We meet Radhika as a five-year-old who feels like an “unknown polyester brand”, neither belonging to one community nor to the dominant culture of her friends. She also does not fit the conventional idea of beauty. Thus, “all I ever wanted from that point was to be on the inside”, even if it meant wearing a head scarf in Baghdad! In her teens she was “secretly suspicious of her gender”, with her delayed periods, luxuriant body hair and flat chest. Ideas of sexuality and body find prominence in this hosteller’s life, and her “obvious inadequacies” followed her everywhere, enough to make her secretly try on her mother’s bras because it felt “oh so grown-up!” Socials with boys were looked forward to but romance was considered wrong. She wondered why girls couldn’t propose boys, were forced to play “hard to get” and “be mysterious”, while boys had all the fun and freedom? At the cusp of adulthood she saw the unfairness of attaching value to virginity, and labels like “fast-chicks”. By the “roaring twenties” this observing, questioning rebel was ready!

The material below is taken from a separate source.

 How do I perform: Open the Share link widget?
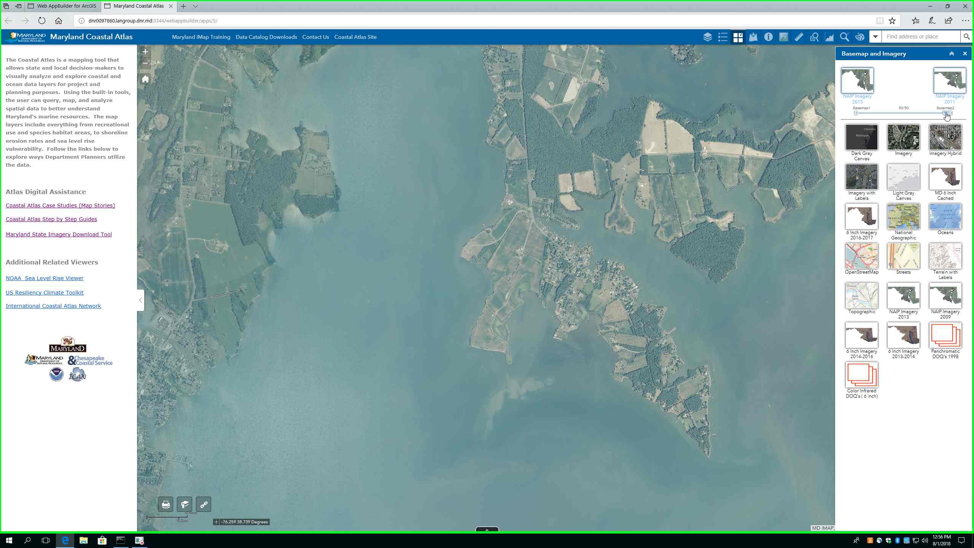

Accused of an inability to apply herself, to conform to academic or gender standards, Radhika started walking a different line. As a working woman she first “negotiated singledom” only to chase a man to the US, live-together “as man and something” and get married her way too! The imperativeness of motherhood as a logical next-step to marriage to prove a woman’s worth is amusingly yet powerfully rejected in the final chapters.

It is noticeable how Radhika Vaz doesn’t come from a typical Indian family. With parents who were much ahead of their times letting her hold her reins most of her life, Radhika’s brand of feminism had few battles of deprivation or denial to fight. Her memoir makes no attempt to colour that, and she makes no attempt to not reject conventions which she believes in, even. Thus, ultimately, she finds a balance in her life by making conscious choices at every phase.

With this honesty and balance, she invites you to view your own life as you view hers; an exchange of perspectives on having to adapt to changing context—emotionally, physically and socially. Lessons on relationships emerge as Radhika wonders why Indian daughters hide things from their parents. Evident is the essentiality to challenge being shamed as a “badly behaved, of inferior intellect, boy crazy” girl and be aware that social expectations from men and women are “inherently antithetical”. The book asks women to never let their pride levels fall to “negative numbers” and to be strong, because being honest needs strength to stomach the consequences. “Spread the idea that the unknown is fun… find something, anything, which has nothing to do with how you look or how old you are” and do it! And with a flourish “The Baby Question’ wonderfully sums up the pressures applied on women’s psychologies to become mothers, to prove you are a woman and a good person. But the truth of it all is that “when you want to do something that isn’t the ‘norm’ you will be made to feel like you have a problem and if you hear it often enough then you start to believe it too”. Unladylike asks you not to believe that and instead believe in yourself!

A must-read for the ladies, gents and ‘unladies’!